For Father’s Day, my wife spent $50 on me at Old Navy. The reason–my t-shirt collection is growing old, worn out, and rather musty. I probably spend an average of, oh, $1.50 on myself on clothes each year. I just wear stuff until it wears out, or can stand up on it’s own and walk around. Old Navy was having a pretty good sale on its graphic t-shirts ($8 per shirt… not bad). One of the shirts I picked up is similar to this one (except this one looks like it could be cut for a girl. I don’t know. I’m not fashion expert):
Oh no. A preacher with a beer shirt? One that seems to promote the idea that beer is beneficial? And it has a woman on it with short shorts? Scandalous!
It’s pretty ding-danged funny (I’m actually wearing it as I write it). It’s funny because:
- The shirt is funny. Just say “Beer is good for you” out loud. It’s frickin’ hilarious.
- I don’t drink. Not because the Bible says not to (it actually seems to promote the opposite, in moderation, but that’s a subject for another post). I just don’t like beer. And for a few medical reasons… thus the irony of the shirt on me.
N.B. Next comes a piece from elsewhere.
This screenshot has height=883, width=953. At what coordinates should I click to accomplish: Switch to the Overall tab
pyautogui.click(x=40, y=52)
Beer is actually not good for me personally.
- My wife pointed this out to me the second she saw it: The apostle Paul would have his church planting buddy Timothy wear the shirt (check out 1 Timothy 5:23). Maybe one without the lady. But Timothy would rock out that shirt.
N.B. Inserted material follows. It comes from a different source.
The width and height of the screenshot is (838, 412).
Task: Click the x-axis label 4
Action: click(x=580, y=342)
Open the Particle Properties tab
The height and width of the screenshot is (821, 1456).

- I probably will stick with wearing it around the house. Unless I go to visit a brand new church. Then it’s on… just to see what the reaction of people will be.
Regardless of what you think about my new shirt, I love it. And I’ve needed some new shirts for awhile. I also picked up a few other T-shirts, and a decent looking button up for fall. I needed some new shirts because my old shirts just don’t cut it. They’re useful now only as dusting rags… and my wife will probably not allow them to be used for that.
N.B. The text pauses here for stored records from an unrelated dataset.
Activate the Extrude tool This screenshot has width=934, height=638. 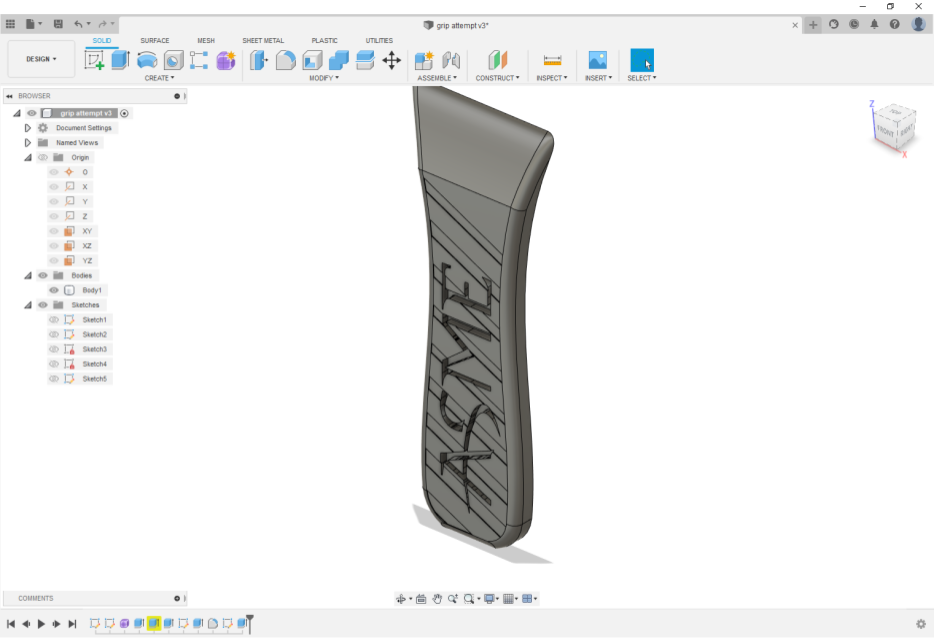click(x=120, y=61)
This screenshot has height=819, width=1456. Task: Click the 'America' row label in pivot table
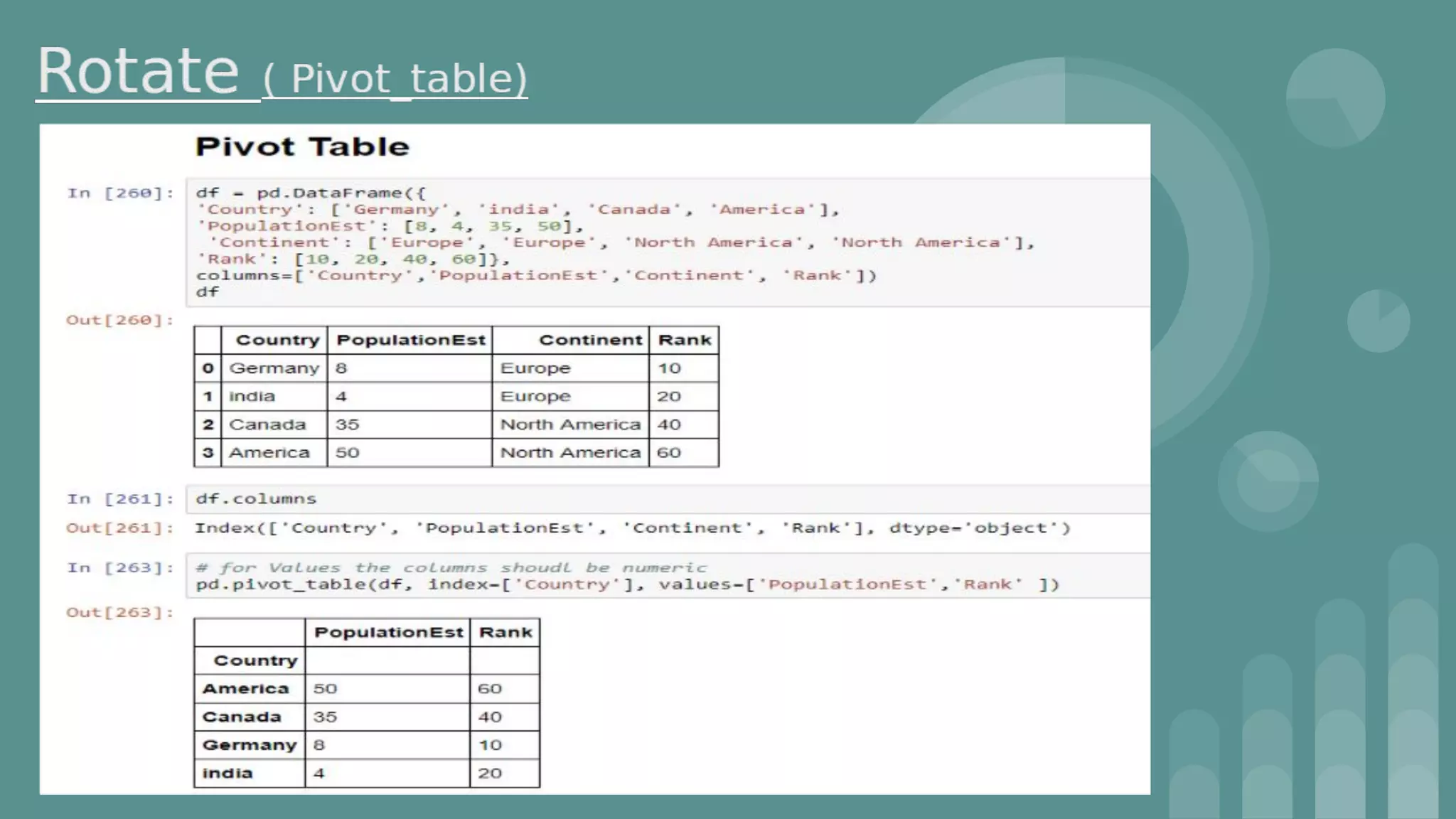(x=246, y=689)
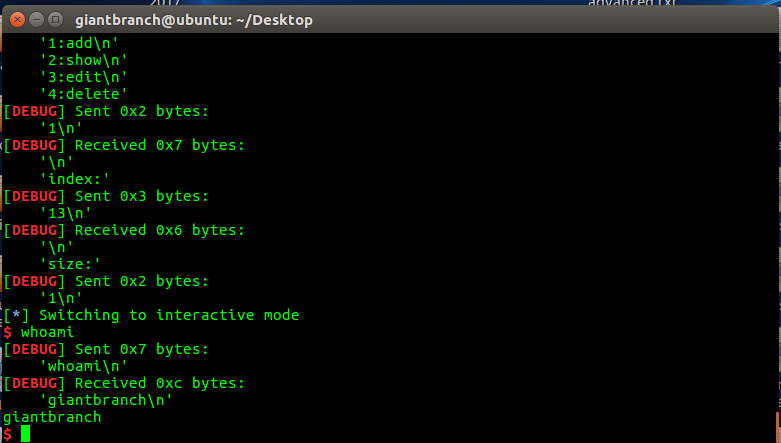Viewport: 781px width, 443px height.
Task: Click the green terminal cursor block
Action: 25,433
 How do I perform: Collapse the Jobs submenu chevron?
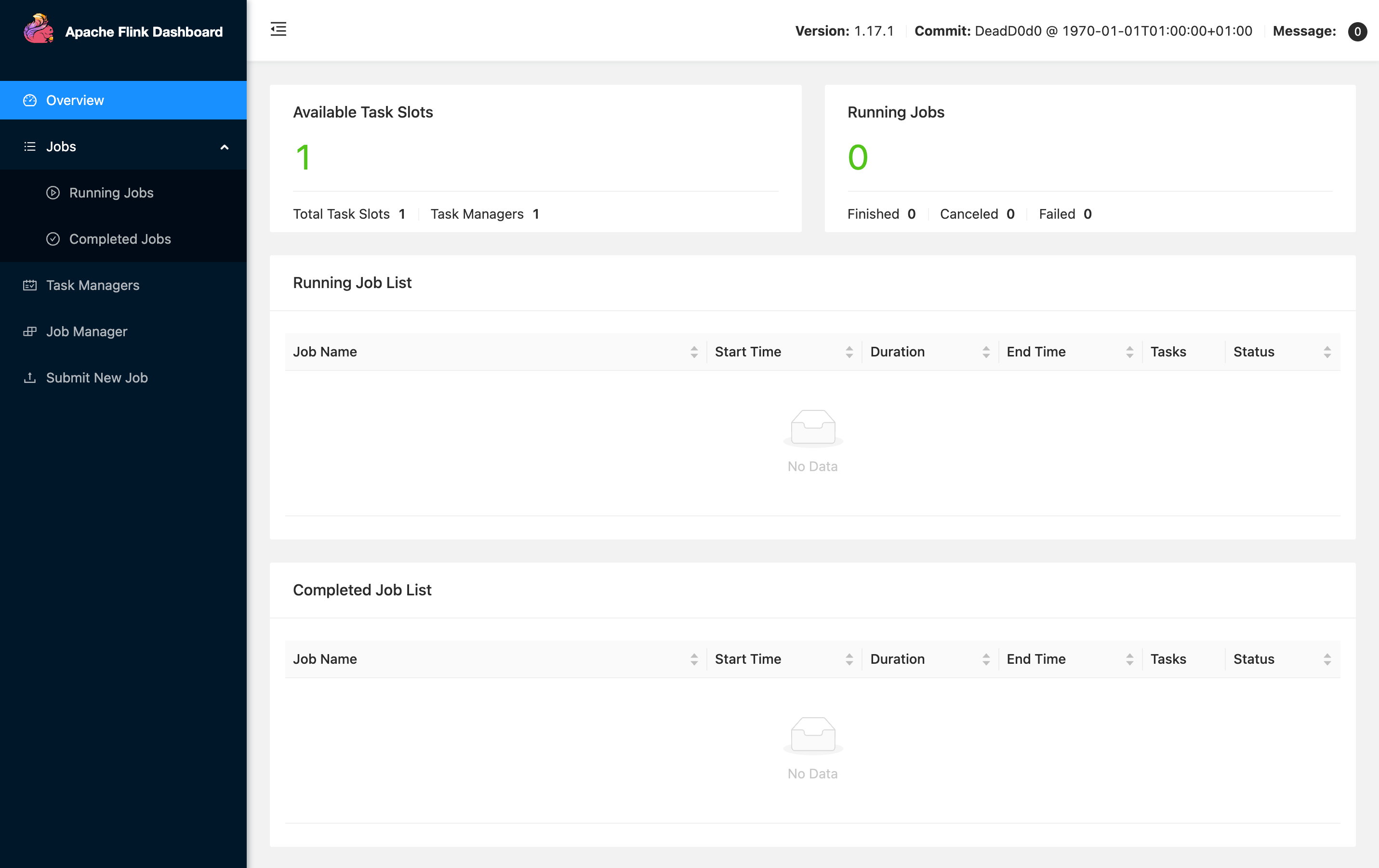click(x=225, y=147)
I wrote all of that so I could write this: most of us have no problem updating our wardrobe because our old one is no longer fitting (either worn out or literally not fitting… either because we’ve added or lost a few pounds). But how many of us are living fitting lives? How many of us who claim to be followers of Jesus have lives that aren’t fitting to that claim?
Psalm 93 is by an unknown author and is about an unknown circumstance. What is clear is that the author is proclaiming God’s power. The middle of the psalm speaks of floods rising. The chances are good that the author is using a torrential flood to describe heathen kings or nations and their attempts to invade ancient Israel. Thus, the psalm shows God’s power through delivering His people from such aggressors. The final verse in the psalm says this,
Your statutes stand firm; holiness adorns your house for endless days, O LORD.
The author could be talking about the temple or the nation. It doesn’t matter. Today, the church is God’s community, family, and temple. Holiness–a separation from sin–must adorn the church. For many Christians, this is happening. They are repenting of sin. They are allowing God to change them. They’re putting off old habits and putting on new, Christ-like habits (as Colossians 3:5-10 and other Scriptures say we’re to do). But the sad fact is that, for most, it’s not. We behave just like everyone else. We’re just as likely to cheat on our spouse, get drunk, get pissed off, etc.
Metaphorically speaking, some of us need to get rid of our old t-shirts and get some new ones. We need to allow God to invade our hearts, expose our sin, and change us. It’s a hard process. It’s a painful process. It’s a necessary process. It’s a vital process. I’ve been there. I am there. Always “cleaning out the closet”, so to speak.
What about you? If you claim to follow Jesus, what parts of your “closet” need to be cleaned out? What needs to be pitched and replaced?
It’s not enough to simply throw out the old. We must put on the new as well.